The most common prostate screening recommendation is to obtain both PSA and direct rectal examination (DRE). Although PSA misses about 20%–30% and DRE misses about 50% (range, 14%–64%) of prostate cancer, the two together detect an additional 15%–20% or more over results from either one alone. If DRE is positive, or if DRE is negative but clinical suspicion is high, transrectal ultrasound is advised to help find a target for biopsy and to estimate prostate volume for the PSA serum density value if no TRUS area suggestive of cancer is seen. Abnormal PSA serum density could be a reason for biopsies without a clearly defined TRUS target. Incidence of prostate carcinoma is increased in African Americans (about twice the risk of European descendants). Previous vasectomy may create some increased risk.

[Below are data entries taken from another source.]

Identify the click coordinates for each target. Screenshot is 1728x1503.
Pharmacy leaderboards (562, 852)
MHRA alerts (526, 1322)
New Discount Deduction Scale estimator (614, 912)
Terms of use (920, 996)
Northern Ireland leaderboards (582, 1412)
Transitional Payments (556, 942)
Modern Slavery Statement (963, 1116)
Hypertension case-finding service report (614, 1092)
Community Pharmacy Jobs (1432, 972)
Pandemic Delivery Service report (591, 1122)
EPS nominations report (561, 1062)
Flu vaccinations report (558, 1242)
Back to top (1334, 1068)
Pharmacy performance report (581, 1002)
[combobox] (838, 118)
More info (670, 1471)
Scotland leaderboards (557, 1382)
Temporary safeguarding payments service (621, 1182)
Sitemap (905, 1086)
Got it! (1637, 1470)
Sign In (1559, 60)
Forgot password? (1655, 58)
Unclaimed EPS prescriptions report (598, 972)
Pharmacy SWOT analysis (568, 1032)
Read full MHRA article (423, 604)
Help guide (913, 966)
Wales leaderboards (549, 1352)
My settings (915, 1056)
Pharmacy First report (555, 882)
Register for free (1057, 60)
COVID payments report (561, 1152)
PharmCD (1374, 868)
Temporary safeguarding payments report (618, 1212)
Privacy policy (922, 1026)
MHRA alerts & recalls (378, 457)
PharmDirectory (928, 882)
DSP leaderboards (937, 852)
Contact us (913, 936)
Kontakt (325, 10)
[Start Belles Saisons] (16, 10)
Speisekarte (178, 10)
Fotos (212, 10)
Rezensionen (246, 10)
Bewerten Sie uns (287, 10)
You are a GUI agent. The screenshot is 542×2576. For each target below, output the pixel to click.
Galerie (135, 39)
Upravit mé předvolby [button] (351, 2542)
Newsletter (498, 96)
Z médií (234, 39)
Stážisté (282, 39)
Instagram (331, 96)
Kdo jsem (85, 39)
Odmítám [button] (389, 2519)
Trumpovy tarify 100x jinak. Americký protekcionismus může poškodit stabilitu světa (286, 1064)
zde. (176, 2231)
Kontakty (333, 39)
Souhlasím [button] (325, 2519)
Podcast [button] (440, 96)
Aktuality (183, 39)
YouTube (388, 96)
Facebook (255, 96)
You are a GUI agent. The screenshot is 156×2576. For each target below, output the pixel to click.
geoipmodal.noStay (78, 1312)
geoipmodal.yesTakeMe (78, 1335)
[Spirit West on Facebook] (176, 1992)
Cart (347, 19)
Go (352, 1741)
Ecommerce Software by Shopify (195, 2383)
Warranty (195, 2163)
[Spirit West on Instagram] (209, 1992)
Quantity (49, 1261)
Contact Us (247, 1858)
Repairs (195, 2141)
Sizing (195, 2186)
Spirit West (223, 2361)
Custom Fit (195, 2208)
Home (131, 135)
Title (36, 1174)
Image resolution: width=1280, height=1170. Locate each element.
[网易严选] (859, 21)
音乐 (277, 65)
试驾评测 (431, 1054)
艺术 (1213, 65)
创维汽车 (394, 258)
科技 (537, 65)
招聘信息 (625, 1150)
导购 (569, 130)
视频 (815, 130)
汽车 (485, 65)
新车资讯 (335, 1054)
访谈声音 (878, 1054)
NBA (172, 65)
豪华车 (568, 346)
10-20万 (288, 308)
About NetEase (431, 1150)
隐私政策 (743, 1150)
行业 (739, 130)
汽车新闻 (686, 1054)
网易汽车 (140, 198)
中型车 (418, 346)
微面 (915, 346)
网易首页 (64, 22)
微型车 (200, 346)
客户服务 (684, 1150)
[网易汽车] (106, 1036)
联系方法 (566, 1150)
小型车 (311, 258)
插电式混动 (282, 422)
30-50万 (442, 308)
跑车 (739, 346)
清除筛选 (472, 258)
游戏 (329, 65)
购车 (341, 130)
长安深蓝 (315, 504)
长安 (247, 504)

There are some points regarding PSA that are worth mentioning. There is no diurnal variation. No preservatives are needed for the specimens. There has been some controversy whether DRE will temporarily elevate PSA; most investigators found 2% or fewer patients above 4.0 after DRE. A post-DRE specimen could be drawn less than 1 hour after the examination to minimize any examination effect. Prostate biopsy or TUR elevate PSA to varying degree in most persons. This effect varies in duration between persons, the amount of prostate injury, or the height of the PSA response, but is usually back to baseline or below by 6 weeks (in one study, 63% of persons took less than 2 weeks and 15% took over 4 weeks). The serum half-life of PSA is about 2 days. Finasteride therapy of BPH in dosage of 5 mg/day decreases the PSA to 50% of pretherapy baseline value after 6-12 months of therapy. Patient compliance can be monitored by serum dihydrotestosterone assay, which should be suppressed by more than 60% from pretherapy baseline values. One report recommends that serum PSA should be checked 6 months after beginning therapy, and if the value (in a compliant patient) is not 50% of baseline, the patient should have a workup for possible prostate carcinoma.

Serum alkaline phosphatase. Stage D prostate carcinoma metastasizes to bone in about 70% of patients (range, 33%–92%). More than 90% of these metastases have an osteoblastic component. Serum alkaline phosphatase levels are elevated in 70%–90% of patients with bone metastoses.